The social media and micro blogging platform Twitter announced that it has refined its technology so as to allow more flexibility when it comes to censoring tweets. But before you flip a desk over and boycott Twitter, let’s take a look at what they’ve really done as this news can be somewhat misleading.
Up until now when Twitter had to delete a tweet it disappeared from the world without a trace. But this announcement brings the news that Twitter will now be able to censor messages on a country-by-country basis. So even if a tweet is deleted in say, France, that tweets is still in the twitter-verse and can be accessed here in the US. In addition to keeping the tweet in countries where it is not legally required to be removed, Twitter will also post a censorship notice whenever they remove a message.

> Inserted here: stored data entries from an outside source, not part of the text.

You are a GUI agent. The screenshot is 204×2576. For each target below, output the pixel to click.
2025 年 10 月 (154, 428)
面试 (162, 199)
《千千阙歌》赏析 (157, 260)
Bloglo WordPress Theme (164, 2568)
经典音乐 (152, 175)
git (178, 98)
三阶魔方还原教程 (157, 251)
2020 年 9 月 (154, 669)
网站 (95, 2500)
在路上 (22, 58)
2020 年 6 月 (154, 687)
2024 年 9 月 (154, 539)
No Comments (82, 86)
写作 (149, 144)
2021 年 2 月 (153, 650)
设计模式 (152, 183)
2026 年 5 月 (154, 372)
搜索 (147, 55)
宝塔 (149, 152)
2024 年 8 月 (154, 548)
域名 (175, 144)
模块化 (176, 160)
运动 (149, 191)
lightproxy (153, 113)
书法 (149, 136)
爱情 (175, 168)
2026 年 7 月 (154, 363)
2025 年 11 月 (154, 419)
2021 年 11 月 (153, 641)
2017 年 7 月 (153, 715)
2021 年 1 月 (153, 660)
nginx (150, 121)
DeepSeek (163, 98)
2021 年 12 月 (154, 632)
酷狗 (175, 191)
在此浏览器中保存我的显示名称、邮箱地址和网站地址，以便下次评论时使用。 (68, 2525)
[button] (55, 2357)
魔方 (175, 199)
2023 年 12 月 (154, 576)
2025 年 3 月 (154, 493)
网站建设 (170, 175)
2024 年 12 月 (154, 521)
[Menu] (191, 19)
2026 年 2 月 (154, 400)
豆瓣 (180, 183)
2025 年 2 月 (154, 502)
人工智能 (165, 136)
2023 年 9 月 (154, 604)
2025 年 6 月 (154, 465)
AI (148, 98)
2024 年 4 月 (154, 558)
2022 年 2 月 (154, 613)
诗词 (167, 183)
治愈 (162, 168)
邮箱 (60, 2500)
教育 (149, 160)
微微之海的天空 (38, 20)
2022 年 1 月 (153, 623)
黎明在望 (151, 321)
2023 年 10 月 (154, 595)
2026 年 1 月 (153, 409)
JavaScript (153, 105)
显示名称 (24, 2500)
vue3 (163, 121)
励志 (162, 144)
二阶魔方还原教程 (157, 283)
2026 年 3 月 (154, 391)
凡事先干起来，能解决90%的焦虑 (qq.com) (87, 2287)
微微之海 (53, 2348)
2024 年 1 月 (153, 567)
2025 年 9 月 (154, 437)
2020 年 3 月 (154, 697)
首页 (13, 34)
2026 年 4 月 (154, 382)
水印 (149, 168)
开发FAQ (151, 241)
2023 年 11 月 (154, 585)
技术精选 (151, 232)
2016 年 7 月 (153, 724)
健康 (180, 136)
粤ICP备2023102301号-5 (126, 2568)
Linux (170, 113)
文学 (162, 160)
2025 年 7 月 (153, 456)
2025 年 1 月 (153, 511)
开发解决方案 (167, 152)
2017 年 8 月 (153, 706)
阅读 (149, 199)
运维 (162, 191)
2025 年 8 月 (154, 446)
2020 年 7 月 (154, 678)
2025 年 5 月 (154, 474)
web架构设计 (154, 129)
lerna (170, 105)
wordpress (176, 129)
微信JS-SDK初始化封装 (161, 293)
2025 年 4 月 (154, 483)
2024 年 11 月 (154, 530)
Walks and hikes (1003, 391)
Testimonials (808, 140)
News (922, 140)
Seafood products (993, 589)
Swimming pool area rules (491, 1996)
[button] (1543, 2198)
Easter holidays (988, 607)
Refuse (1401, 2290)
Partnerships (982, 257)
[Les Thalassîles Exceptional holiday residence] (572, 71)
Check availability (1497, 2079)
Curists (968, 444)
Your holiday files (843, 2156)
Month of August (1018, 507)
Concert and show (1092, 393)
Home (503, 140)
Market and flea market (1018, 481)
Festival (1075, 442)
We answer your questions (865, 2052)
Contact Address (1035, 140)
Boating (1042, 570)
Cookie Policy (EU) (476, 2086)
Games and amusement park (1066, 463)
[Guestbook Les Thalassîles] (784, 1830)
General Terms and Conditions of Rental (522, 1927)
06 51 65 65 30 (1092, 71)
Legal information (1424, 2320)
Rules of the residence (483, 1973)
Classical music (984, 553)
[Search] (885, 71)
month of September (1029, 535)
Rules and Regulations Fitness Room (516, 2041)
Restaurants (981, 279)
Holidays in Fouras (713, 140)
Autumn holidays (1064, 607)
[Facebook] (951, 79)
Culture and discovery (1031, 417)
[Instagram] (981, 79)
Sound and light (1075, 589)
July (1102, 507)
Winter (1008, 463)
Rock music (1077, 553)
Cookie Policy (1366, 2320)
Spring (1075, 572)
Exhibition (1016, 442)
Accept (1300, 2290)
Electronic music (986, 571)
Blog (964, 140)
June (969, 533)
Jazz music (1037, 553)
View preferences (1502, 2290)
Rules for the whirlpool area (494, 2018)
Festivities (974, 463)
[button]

This isn’t a new policy but one which has been use by one of the largest internet companies in the world: Google. Google has been doing this for years when the law in a country where its services operates requires a search result to be banned. And the similarity in the way these two tech firms tackle this issue is not surprising seeing that Twitter’s general counsel is Alexander Macgillivray, the man who helped with Google’s foreign policy.
The reason for the debut of this flexibility is due to Twitter’s ambitions in broadening its audience, looking to expand from the 100 million active users it has now to more than 1 billion. To reach this goal Twitter will invariably need to “go live” in more countries, some of which will not have the west’s inclination towards the freedom of speech as a fundamental human right.
As a Twitter blog post states, “One of our core values as a company is to defend and respect each user’s voice. We try to keep content up wherever and whenever we can, and we will be transparent with users when we can’t. The tweets must continue to flow.”
Like Google, Twitter also plans to the share any removal requests it receives from governments, companies and individuals in these new countries at the chillingeffects.org website. So far Twitter hasn’t needed to use their new ability to censor content in an individual country.
Still upset? Well consider how instrumental Twitter is in political protests, most notably in Egypt’s overthrow of Hosni Mubarak last year. So in my humble opinion I think it is more important for some Twitter to exist in countries that would censor than not exist at all. And don’t forget that when a tweet is deleted in a country, it still pops up here in the US (and any country where it is not illegal). This can only lead to more communication between the peoples of the world. I do not agree with those that say this move by Twitter is an indication of their moving away from a commitment to free speech. On the contrary, I think the idea that Twitter will be available in more countries, even in some that would censor content, is a step in the right direction, a step towards tearing down these oppressive governments. Increased communication can only be good and in lieu of having nothing in these countries, I think it much the wiser to have at least a little bit, because as we’ve seen, a little bit can go a long way.